Wenn man darüber nachdenkt, wie es ist alt zu werden, dann hat man automatisch ein Lebensbild im Kopf. Vielleicht verbunden mit unangenehmen Emotionen, wie beispielsweise Angst. Ich habe in den letzten Wochen viel im Internet zum Alter gelesen. Der erste Blick, wenn man so rumsurft, geht auf die Hochaltrigkeit, auf Hilfslosigkeit und Pflege. Das mag daran liegen, dass in der Lebenssituation sehr viel Unterstützung und Hilfe gefragt ist und es entsprechend viele Tipps und Hilfestellungen im Internet gibt. 
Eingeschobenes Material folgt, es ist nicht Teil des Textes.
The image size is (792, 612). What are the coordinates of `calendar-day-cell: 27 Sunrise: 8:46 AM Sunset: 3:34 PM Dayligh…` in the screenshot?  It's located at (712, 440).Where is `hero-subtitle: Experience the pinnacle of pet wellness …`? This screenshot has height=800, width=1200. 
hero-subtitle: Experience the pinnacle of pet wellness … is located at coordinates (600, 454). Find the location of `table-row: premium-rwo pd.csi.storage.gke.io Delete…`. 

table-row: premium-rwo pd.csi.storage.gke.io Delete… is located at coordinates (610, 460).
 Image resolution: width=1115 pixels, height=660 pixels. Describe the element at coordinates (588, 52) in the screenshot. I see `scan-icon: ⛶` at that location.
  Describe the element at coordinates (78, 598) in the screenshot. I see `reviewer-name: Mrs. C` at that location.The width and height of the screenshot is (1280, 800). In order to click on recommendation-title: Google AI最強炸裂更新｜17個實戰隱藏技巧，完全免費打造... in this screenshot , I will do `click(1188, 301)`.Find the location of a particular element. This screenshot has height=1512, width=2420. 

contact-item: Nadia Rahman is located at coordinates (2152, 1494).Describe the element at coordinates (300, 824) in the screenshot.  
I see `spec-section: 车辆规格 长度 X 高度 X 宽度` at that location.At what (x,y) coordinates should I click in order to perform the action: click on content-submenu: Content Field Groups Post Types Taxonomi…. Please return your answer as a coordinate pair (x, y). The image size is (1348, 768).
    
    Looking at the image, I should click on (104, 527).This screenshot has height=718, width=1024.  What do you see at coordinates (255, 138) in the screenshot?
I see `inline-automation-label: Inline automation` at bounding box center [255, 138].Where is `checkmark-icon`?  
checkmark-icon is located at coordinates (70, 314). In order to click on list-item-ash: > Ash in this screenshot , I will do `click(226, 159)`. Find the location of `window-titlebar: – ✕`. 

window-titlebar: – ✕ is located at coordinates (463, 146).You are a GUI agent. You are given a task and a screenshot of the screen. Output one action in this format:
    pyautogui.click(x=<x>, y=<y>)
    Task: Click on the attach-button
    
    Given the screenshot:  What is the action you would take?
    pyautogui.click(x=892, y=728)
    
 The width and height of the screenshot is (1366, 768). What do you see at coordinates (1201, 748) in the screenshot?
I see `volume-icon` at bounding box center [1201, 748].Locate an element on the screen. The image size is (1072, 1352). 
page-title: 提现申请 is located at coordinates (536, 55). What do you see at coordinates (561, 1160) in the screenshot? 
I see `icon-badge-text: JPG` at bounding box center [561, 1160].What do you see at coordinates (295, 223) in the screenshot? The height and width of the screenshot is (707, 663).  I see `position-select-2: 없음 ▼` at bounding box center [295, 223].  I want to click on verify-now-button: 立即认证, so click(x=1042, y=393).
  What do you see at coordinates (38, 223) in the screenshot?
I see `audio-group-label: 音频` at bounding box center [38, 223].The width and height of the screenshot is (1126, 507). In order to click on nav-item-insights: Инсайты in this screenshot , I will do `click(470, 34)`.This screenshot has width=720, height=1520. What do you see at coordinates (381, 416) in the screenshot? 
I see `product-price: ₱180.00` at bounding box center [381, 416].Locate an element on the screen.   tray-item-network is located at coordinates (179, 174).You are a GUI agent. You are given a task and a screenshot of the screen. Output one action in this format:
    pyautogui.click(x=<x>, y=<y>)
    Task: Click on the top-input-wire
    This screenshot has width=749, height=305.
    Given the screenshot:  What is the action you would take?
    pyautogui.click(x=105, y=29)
Würde ich mich mit 55 auf dieses Bild reduzieren, würde ich natürlich ganz schnell sagen, bleib mir weg mit dem Alter. Ich will nicht früher in Rente gehen, sondern eher später. Um mir möglichst lang eine Lebenssituation vom Hals zu halten, die ja nun wirklich nicht erstrebenswert erscheint. 

 

Aber Alter ist glücklicherweise viel mehr und ich freue mich, dass es in meiner Familie wunderbare Vorbilder gibt. Meine Tante, die im Wohnstift in Göttingen gerade 100 geworden ist. Immer noch klar im Kopf kann sie zwar nicht mehr so gut hören, aber sie geht jeden Tag schwimmen und nimmt auch sonst noch aktiv am Leben teil. Meine Patentante, der ich zu ihrem 85. Geburtstag eine Bahntour durch die Schweiz geschenkt habe. Sie will so gerne hoch aufs Jungfraujoch und den Bernina-Express fahren. Bei der genauen Planung habe ich gemerkt, dass wir beides nicht schaffen. Ich dachte jetzt, wir fahren gemütlich nach Interlaken, fahren hoch zum Jungfraujoch und machen ansonsten schöne Bootstouren. Meine Tante sah das anders. Sie meinte, fahren wir lieber den Bernina, der liegt nicht so auf dem Weg. Das Jungfraujoch mache ich dann mal später, wenn ich eh in Interlaken bin. Angst vor der Höhe oder vor Anstrengung ist ihr fremd. 

 

Ich erzähle über die beiden Beispiele, weil ich eine Zweiteilung in meinem Kopf habe, die mir auch sonst viel begegnet: Die jungen Alten, die noch viel machen können. Diese Phase geht bis etwa 80, dann folgt die Hochaltrigkeit, die geprägt ist von Pflege, Hilfslosigkeit und Verfall. 

 

Die Hochaltrigkeit kann dies bedeuten, muss es aber nicht. Für mich bedeutet dies, bei meinen Überlegungen für´s Alter im Kopf zu haben, dass es sein kann, das ich Hilfe brauche. Dass es sein kann, das ich nicht mehr so gut Treppen steigen oder laufen kann. Dass es aber auch sein kann, dass ich mich weiterhin gut selbst versorgen kann und dass ich weiterhin Lust habe, die Welt zu erkunden.

 

Eine Gradwanderung zwischen Hilflosigkeit und Freude am Leben. Was mache ich heute mit den Gedanken?

 

Ich habe bisher viel in meinem Leben erlebt, dass die Gedanken, die ich hatte, sich auch in meinem Leben manifestiert haben. Also denke ich lieber an ein lebendiges, aktives Leben, auch im Alter. Gleichzeitig will ich mich aber auch nicht naiv den Unwägbarkeiten des Alters verschließen. Dies heißt konkret, bei der Gestaltung des Lebensumfelds darauf zu achten, dass dies auch mit Einschränkungen lebbar ist. 

 

Grundsätzlich und gerade bei den Gedanken, wie wir im Alter leben wollen, erlebe ich eine Aufgabenteilung zwischen mir und Thomas. Wenn wir darüber reden, wo und wie wir im Alter leben wollen, dann hat er mehr die Hochaltrigkeit im Kopf und achtet darauf, dass es in unserem Umfeld eine ausreichende ärztliche Versorgung etc. gibt. Ich dagegen sehe die viel längere Lebensphase der jungen Alten. Wenn ich mit 55 in Rente gehe, sind es immerhin 25 Jahre, bis ich 80 bin. Das ist ein ordentlicher Zeitraum, der mit Aktivitäten und Abenteuern gefüllt werden will! Na gut, die Abenteuer sind auch in meinem Kopf nicht riesengroß, aber dennoch habe ich viele Ideen, wie ich einen aktiven Ruhestand verbringen will. Es macht mir deutlich mehr Spaß, über diese Phase der Freiheit nachzudenken, als mir über irgendwelche Einschränkungen Gedanken zu machen. 

 

Wie ist das bei Dir? Welches Bild hast Du im Kopf, wenn Du an Deinen Ruhestand, Dein Alter denkst? Ist es ein Bild, auf das Du Dich freust oder was Dir eher Angst macht? Willst Du Dein Bild korrigieren oder passt es?